(I originally wrote this post for TechCrunch but figured it’s not worth lending these two gentlemen more credibility by publishing on a widely read platform.)
I don’t know whether to laugh or cry with what Christian Van Thillo, CEO of one of the largest media concerns in Belgium and co-director of multiple television, radio and print media holdings, and his partner in crime Bernard Marchant (Rossel Group) had to say about the future of media at a recent get-together at a fancy Brussels hotel hosted by the Belgian Marketing & Management Association.
Asked about what they think about the future of
dead tree print media, Marchant for one spewed out the same old bullshit that’s been coming out of the mouths of his colleagues from all over the world for years now:
“I continue to defend paper. Paper is unique. It’s a daily medium and easy to use. You won’t see media printed on paper disappear in the next 20 years.”
For the record, I agree that printed media won’t complete evaporate any time soon, but the notion that paper has any advantages over say, news delivered via the Web, because it’s ‘unique’ and ‘easy to use’ is downright hilarious. But ok, the man is merely defending his ground. I’m even willing to overlook the fact that he said Google has absolutely nothing to do with the content business and that the company doesn’t in any way affect his profession. Reality can be hard to spot, sometimes.
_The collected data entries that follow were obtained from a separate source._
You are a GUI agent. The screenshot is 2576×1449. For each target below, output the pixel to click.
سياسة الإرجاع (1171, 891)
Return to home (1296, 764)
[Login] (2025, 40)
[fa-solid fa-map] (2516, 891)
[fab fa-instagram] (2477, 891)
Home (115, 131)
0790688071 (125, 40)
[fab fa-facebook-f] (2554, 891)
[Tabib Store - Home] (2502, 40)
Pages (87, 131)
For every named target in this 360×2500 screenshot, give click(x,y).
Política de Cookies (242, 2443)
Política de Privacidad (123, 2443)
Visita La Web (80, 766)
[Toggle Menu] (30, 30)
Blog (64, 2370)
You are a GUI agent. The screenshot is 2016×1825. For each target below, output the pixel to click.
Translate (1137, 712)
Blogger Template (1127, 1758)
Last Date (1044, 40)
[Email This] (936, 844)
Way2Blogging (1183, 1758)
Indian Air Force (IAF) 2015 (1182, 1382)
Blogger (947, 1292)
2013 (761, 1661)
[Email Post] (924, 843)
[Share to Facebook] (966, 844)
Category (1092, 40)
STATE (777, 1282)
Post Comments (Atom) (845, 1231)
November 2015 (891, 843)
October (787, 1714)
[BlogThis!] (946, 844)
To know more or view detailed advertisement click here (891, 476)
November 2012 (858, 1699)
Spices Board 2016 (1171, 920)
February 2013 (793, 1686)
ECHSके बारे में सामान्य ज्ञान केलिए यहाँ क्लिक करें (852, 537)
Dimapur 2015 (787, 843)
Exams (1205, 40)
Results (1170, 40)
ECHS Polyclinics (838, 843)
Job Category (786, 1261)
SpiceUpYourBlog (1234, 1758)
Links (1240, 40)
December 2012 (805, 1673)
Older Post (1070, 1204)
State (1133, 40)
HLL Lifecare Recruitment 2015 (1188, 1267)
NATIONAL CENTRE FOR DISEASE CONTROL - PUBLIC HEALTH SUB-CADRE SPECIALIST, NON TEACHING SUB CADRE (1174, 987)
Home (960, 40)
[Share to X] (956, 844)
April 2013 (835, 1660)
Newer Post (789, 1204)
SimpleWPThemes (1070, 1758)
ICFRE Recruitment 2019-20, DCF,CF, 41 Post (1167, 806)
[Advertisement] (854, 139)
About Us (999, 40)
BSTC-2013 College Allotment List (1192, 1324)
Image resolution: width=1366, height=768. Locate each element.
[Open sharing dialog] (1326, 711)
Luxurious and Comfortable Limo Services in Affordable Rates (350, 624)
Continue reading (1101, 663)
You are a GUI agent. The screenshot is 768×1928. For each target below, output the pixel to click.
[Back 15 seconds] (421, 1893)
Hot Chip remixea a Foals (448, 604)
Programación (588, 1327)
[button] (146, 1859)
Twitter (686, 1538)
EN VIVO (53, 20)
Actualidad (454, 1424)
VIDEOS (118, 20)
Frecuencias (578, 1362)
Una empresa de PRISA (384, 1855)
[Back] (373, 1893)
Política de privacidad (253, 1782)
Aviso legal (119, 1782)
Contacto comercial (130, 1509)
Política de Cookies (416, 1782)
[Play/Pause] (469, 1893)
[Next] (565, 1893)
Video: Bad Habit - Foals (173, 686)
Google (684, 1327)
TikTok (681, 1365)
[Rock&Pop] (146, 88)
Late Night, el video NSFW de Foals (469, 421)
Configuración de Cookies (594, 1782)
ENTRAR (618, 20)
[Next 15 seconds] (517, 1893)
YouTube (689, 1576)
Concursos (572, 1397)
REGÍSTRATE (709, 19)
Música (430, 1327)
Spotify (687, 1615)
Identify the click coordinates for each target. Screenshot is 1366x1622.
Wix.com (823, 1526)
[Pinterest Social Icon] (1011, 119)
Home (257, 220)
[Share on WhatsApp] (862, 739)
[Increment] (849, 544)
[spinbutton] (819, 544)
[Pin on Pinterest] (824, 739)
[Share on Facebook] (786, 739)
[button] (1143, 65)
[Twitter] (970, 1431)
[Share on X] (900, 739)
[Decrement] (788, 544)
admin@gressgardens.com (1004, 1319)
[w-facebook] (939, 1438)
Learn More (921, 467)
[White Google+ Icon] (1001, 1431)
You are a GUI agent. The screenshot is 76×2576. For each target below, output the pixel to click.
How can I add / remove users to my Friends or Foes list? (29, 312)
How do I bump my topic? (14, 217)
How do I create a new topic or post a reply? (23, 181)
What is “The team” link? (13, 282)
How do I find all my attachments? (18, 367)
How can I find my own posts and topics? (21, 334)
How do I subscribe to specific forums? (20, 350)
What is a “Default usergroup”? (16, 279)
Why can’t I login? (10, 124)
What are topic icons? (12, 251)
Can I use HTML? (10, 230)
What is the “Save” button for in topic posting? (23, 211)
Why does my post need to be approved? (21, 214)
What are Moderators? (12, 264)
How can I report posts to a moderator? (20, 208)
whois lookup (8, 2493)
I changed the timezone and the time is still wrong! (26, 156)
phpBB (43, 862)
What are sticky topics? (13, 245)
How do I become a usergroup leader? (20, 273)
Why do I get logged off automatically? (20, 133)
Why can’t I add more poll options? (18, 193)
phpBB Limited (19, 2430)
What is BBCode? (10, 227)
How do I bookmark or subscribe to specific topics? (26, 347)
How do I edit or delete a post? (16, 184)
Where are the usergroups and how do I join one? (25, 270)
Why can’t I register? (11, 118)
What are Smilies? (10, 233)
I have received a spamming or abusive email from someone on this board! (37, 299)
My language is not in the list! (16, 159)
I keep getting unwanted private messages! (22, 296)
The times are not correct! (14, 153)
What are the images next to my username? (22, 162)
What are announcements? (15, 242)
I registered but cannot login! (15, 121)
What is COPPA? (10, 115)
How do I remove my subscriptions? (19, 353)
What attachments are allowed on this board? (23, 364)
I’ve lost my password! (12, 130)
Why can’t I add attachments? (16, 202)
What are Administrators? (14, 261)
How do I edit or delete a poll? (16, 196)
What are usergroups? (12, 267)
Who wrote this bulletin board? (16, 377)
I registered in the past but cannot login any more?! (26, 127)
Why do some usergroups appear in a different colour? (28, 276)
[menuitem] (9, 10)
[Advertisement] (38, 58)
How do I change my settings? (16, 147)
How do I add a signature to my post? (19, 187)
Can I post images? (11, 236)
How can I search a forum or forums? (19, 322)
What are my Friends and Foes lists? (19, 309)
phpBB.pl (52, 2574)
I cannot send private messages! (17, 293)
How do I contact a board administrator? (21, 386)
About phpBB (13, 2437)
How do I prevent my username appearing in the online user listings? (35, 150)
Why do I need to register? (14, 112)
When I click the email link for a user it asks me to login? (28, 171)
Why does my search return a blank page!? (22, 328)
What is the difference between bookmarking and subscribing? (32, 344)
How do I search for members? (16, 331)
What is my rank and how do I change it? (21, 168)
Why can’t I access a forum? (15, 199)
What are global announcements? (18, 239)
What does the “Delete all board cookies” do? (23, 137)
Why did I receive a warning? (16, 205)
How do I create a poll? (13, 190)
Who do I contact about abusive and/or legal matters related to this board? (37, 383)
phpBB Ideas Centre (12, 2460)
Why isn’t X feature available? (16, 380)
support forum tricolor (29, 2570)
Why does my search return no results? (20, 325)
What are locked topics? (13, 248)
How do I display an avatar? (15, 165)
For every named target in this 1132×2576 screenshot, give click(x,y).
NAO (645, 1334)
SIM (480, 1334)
Van Thillo went with a different strategy and chose to attack bloggers in public. After stating that a recent survey fortunately-for-him showed that people were definitely willing to pay for content online (good luck with that), he was asked for his thoughts on the future of the journalist métier. His response:
“We have to get back to the basics. Reporters are well paid and thus are expensive to us. News is what is new to people and not the actual facts. Our job is to separate the uncommon from the common, to place emphasis on what’s exception and use the rest as efficiently as possible. That’s why bloggers are not journalists but merely the garbage of the web.”
Which makes me wonder how that makes the dozens of bloggers the man employs feel about that.
I sure know how I feel about it: enormously indifferent.